Friends, we can't go it alone.
Finally, there is hope for ICR because its human founder has
stated, in the current (November) issue of Acts and Facts:
"It is vital that we maintain a strong and clearly Biblical
stand, not only on creationism, but also in our Christian
character and conduct." That is surely the greatest
challenge of all. The apostle Paul asked, "Who is sufficient
for these things?" His answer was this: "Our
sufficiency is of God" (2 Corinthians 2:16; 3:5). Our Lord
Jesus implied the same thing when He said: "Without me ye
can do nothing" (John 15:5). The apostle Peter gave us this
priority: before we "give an answer to every man that asketh
you a reason of the hope that is in you," we are to
"sanctify the Lord God in [our] hearts" (1 Pet. 3:15).
And we are to give our answers "with meekness and fear,
having a good conscience" (1 Pet. 3:15,16). Around us
everywhere lie the ruins of once-great Christian ministries. They
may have had brilliant leaders and great visibility. But without
genuine godliness, they were simply disasters waiting to happen.
Henry, it has been a tremendous personal privilege and
blessing from the Lord to have known you and to have shared with
you in the battle for creation truth to some small extent during
these forty years. May your latter days be even greater than the
former, as you continue, after official retirement, to serve our
Lord and to promote His precious Word around the world.

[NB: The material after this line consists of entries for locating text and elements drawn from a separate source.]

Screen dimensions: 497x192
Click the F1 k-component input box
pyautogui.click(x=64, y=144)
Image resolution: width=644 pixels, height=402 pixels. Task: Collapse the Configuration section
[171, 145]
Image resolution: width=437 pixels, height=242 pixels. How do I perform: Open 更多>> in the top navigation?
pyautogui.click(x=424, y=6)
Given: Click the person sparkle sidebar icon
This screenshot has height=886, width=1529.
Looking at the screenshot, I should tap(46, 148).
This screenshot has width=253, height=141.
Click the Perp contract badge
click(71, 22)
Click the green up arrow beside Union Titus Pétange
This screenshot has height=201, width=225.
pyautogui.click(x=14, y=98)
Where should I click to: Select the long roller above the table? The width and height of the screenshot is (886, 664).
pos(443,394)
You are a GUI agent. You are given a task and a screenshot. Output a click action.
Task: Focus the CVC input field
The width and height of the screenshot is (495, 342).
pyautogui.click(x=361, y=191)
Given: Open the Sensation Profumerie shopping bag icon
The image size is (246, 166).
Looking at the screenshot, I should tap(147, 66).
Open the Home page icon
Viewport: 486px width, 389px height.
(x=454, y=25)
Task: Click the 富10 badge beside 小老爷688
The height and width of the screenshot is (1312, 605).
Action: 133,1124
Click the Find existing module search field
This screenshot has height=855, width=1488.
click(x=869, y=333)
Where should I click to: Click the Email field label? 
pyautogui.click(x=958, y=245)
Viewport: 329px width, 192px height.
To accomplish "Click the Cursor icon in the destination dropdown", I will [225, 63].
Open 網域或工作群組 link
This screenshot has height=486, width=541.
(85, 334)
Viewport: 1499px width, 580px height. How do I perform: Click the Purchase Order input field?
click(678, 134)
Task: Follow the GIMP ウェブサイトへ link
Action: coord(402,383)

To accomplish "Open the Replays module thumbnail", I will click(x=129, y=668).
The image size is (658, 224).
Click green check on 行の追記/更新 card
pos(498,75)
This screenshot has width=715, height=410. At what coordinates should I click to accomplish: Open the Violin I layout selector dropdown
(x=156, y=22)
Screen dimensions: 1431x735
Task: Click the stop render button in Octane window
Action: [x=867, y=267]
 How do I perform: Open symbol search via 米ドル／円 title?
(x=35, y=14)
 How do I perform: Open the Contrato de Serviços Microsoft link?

And John, may our faithful Lord enable you to receive,
cherish, protect, and perpetuate into the next spiritual
generation the marvelous treasures of Biblical and scientific
creationism which He has been entrusting to you for many years.
You and your father and the entire staff of the Institute for
Creation Research may be assured of our prayers in the days to
come. May God richly bless you, in Jesus' Name. Amen.